『他人の時間』展 − リサーチ型アートで描くアジアの礎

他人の時間

Arts Initiative Tokyoでのゼミ「ディスコースのラボ」に参加して制作した、
『他人の時間』展についてのレビューを再編集したものです。

東京都現代美術館で行われた『他人の時間』展
アジアオセアニア(中国とインドの2大国は含まれていない)の
若手アーティストの作品を中心にした展覧会である。

アジア諸国は、第二次世界大戦から現在に至るまで、
それぞれの国に特異的な政治的社会的事件を経験してきた。
例えばベトナム戦争であり、クメール・ルージュであり、
インドネシアのスハルト独裁、フィリピンのマルコス独裁などである。
隣国の人々がこれらの状況下で苦しんでいたとしても、
それは自分達には関係のない、まさに「他人の時間」であった。

本展覧会は、各国のアーティストが自国の事件から着想を得た作品を提示することで、
隣国の人々が経験した歴史への認識を促し、世界観を問い直すものである。

本論では、同時期に開催されたベネチアビエンナーレ企画展
『All The World’s Futures』と比較することで、
『他人の時間』展の特徴を探ることにする。
『All The World’s Futures』は、
ナイジェリア出身のOkwui Enwezorがキュレーションを行ったが、
非常に政治色の強い展示と言われており、比較するのにふさわしいと考えた。
そして、大きく3つの特徴について議論したい。

Invisible things
現代アートは、表面に描かれている事象の奥に、
アーティストが本当に伝えたいコンセプトや制作背景を潜ませることができる。
そのコンセプトに気づいたとき、人々は感動する。

ところが、『All The World’s Futures』は、
最初の展示からして刀を素材にしたものであり、
カノン砲のインスタレーション、拳銃や手榴弾を素材にして椅子にしたものなど、
戦争や搾取を直接的に表現したものが目立った。
これが、政治色が強いと言われる所以である。

一方の『他人の時間』展は、
沖縄の海の爽やかさを映したミヤギフトシの『Ocean View Resort』
Lim Minoukの軽快な音楽『国際呼び出し周波数』など、
本来伝えたい社会的問題を作品の奥に潜ませ、
現代アートとしてコレクションしたくなるようなクオリティのものが多かった。
『他人の時間』展は、崔敬華(東京都現代美術館)、橋本梓(国立国際美術館)、
Reuben Keehan(クイーンズランド州立美術館│現代美術館)、
Michelle Ho(シンガポール美術館)の4人のキュレーターによる。
アジアのアーティストのことをよく理解したキュレーションであるといっていいであろう。

リサーチ型アート
『他人の時間』展の出展作家18人のうち、16人は1960年代以降に生まれている。
自国で過去に起きた事件も、
若い作家にとってそれはもはや『他人の時間』になってしまっている。
そのため、過去の資料などをリサーチして制作した作品が多いという特徴をもつ。
Kiri Dalena、Ho Tzu Nyen、Saleh Husein、mamoru、
Bruce Quekなどがリサーチをもとにしており、
またその表現もドローイング、写真、映像、インスタレーションとそれぞれ異なっている。

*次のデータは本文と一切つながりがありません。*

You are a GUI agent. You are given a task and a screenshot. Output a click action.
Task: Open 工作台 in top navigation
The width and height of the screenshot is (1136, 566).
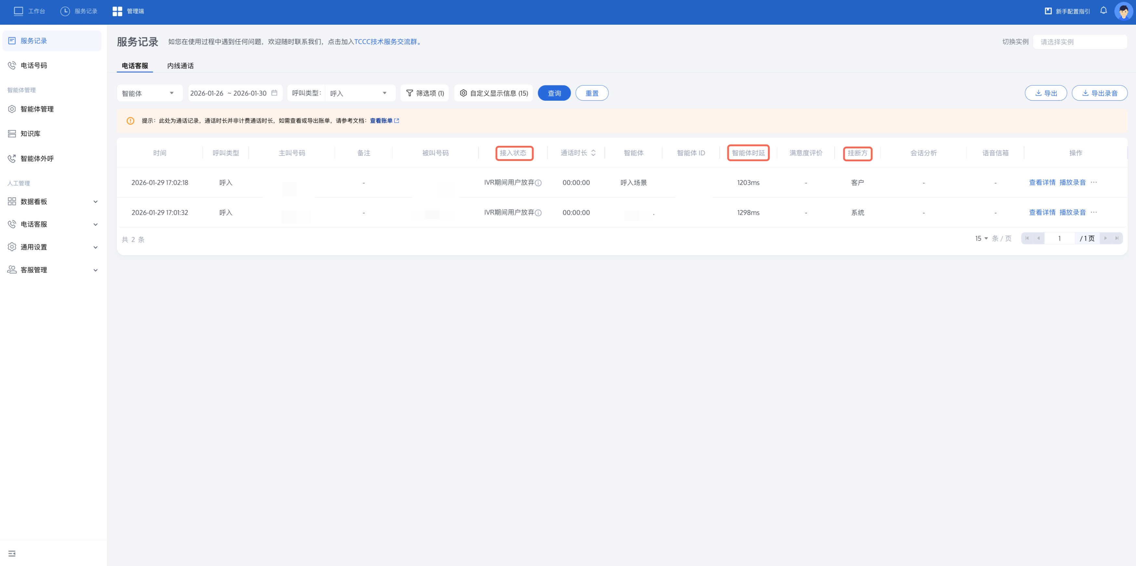pos(30,11)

『All The World’s Futures』にもリサーチ型作品があったが、
膨大な作品群の中に占める割合は多いとはいえない。
しっかりしたリサーチに基づいた作品は、作品のコンセプトが明確になり、
観る者を惹きつける力をもつ。

For the Future
『All The World’s Futures』には展示の期間中制作を続けるプロジェクトがある。
Dora Garciaのパフォーマンス、
美大生が1日1枚カンバスに色を塗るMaria Eichhornの作品、
そしてブロックを作り続けるRirkrit Tiravanija
ブロックは10ユーロで売られ、中国の労働者の権利のために使うという。
これらは、『All The World’s Futures』のタイトルにあるように未来を築くプロジェクト。

一方、『他人の時間』展は、Ho Tzu Nyen
バイオレンスな映像で終わるという衝撃的な展開であった。
『他人の時間』を認識した私たちが、
この後どのように行動すればいいのかは、全て鑑賞者自身に任されている。

キュレーターが未来を提示してしまうと、ステレオタイプに陥る危険性はある。
しかし、本展は、アジア諸国の歴史への興味を向けさせる力をもつだけに、
未来を感じさせる作品があってもよかった。

また、本展は、東京、大阪、シンガポール、クイーンズランドを巡回する。
しかし、さらに中国・インドのアーティストも加えて全アジアを巡回し、
より多くの人々の間で議論を引き起こすきっかけとなるべきではないだろうか。